> CONSEGNA:
Spiega, in base all'articolo sulla Brexit, perché secondo McDonnell si dovrebbero tenere elezioni politiche.

Verso il 29 marzo

Brexit: sì dei Labour a un referendum bis

ATS

28.11.2018 - 19:50

Il leader laburista Jeremy Corbyn
Il leader laburista Jeremy Corbyn
Source: KEYSTONE/EPA/WILL OLIVER

Il Partito Laburista voterà in favore di un secondo referendum sulla Brexit in caso di mancata ratifica parlamentare del contestato accordo di divorzio sottoscritto con l'Ue dalla premier conservatrice Theresa May.

Questo se non otterrà, come prima opzione, lo scioglimento della Camera dei Comuni ed elezioni politiche anticipate. Lo ha detto alla Bbc il cancelliere dello Scacchiere ombra, John McDonnell, braccio destro del leader del Labour, Jeremy Corbyn.

"Noi vogliamo proteggere i posti di lavoro e l'economia, se il governo non è in grado di garantirlo dovremmo avere le elezioni politiche", ha dichiarato.

"Elezioni politiche o chiederemo il voto"

Poi, rispondendo all'intervistatrice che gli chiedeva se, di fronte a un 'no' della maggioranza al voto anticipato, sarebbe stato "inevitabile" per il Labour schierarsi ufficialmente per un referendum bis, McDonnell ha precisato: "E' esatto. La nostra linea è che se non otteniamo le elezioni politiche, l'altra opzione lasciata sul tavolo è quella di (chiedere) un voto del popolo" sul risultato dei negoziati sulla Brexit.

(Voci di dati raccolte)
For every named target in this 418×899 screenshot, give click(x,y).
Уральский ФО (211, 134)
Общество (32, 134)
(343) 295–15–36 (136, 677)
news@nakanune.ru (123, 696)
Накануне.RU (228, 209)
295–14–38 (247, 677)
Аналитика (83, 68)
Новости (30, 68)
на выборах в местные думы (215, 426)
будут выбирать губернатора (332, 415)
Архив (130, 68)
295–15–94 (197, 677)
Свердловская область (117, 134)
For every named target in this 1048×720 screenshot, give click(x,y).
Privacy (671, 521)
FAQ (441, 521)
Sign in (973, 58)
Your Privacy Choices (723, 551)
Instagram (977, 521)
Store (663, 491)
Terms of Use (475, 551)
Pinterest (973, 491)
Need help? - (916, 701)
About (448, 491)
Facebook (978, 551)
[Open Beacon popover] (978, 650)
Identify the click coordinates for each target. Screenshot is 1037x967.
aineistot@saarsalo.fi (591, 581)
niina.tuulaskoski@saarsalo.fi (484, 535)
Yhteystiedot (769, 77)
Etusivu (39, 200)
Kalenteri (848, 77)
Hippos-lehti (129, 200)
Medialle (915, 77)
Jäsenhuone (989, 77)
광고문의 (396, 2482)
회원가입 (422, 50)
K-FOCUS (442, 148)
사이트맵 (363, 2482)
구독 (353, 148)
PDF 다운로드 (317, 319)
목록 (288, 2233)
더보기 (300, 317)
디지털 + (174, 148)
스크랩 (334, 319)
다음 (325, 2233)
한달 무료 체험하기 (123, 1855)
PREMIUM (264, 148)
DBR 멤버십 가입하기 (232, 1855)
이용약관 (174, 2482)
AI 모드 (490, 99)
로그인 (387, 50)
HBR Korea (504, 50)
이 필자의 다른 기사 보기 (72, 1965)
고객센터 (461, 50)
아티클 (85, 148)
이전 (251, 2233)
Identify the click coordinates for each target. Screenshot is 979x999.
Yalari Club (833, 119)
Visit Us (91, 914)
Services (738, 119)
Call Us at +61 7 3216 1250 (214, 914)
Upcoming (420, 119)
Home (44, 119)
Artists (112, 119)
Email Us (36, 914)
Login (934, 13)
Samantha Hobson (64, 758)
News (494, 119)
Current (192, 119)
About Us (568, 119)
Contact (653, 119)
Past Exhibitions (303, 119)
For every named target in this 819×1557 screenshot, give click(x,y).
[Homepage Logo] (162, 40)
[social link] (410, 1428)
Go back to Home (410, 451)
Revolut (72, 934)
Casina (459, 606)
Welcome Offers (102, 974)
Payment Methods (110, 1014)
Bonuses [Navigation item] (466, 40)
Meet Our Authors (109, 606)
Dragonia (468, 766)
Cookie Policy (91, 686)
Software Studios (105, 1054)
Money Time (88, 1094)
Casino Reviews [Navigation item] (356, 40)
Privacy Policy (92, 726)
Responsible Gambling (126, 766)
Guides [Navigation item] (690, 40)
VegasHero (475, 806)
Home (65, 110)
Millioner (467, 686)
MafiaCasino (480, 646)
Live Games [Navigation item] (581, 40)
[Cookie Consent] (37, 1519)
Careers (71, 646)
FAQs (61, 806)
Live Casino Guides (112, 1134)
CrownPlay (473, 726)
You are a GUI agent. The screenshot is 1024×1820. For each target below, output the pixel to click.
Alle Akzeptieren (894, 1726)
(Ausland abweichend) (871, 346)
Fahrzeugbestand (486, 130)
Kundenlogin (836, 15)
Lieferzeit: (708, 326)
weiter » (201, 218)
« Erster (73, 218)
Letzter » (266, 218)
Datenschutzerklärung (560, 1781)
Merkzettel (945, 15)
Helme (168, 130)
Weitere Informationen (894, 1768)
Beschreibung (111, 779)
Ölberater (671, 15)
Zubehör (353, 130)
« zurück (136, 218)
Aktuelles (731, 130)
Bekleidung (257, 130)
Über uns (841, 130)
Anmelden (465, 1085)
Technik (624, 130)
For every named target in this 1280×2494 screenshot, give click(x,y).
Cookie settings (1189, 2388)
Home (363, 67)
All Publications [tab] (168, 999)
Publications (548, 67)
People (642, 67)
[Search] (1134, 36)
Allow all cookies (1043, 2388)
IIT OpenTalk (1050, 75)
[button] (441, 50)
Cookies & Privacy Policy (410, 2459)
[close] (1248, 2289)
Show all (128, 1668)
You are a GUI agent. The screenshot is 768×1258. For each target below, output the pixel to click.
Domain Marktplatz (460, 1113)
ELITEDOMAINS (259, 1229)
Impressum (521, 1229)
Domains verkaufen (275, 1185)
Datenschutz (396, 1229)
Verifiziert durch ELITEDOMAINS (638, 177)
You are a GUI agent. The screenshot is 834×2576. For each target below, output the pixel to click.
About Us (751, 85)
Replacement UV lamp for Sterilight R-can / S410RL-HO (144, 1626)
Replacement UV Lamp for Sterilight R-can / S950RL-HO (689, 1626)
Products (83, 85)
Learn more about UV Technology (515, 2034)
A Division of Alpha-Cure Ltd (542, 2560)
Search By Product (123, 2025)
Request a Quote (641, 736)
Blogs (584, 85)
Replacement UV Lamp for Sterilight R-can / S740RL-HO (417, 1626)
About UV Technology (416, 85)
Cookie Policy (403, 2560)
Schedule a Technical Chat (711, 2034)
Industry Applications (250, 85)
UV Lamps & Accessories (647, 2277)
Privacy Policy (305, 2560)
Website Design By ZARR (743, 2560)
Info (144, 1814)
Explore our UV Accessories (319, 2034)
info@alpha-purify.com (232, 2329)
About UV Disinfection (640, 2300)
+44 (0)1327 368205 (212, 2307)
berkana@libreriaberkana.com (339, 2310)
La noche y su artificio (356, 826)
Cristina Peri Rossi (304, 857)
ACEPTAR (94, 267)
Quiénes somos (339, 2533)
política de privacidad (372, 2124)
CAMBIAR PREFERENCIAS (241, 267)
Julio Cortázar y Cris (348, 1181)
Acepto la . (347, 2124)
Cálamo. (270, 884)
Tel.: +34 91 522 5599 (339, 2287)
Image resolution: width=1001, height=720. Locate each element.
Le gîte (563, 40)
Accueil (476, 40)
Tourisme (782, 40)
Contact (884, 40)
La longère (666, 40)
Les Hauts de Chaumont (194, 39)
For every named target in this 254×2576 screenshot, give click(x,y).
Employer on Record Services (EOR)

> SOLUZIONE:
Il Labour vuole proteggere i posti di lavoro e l'economia. Secondo McDonnell, se il governo non è in grado di garantirlo, si dovrebbero tenere elezioni politiche.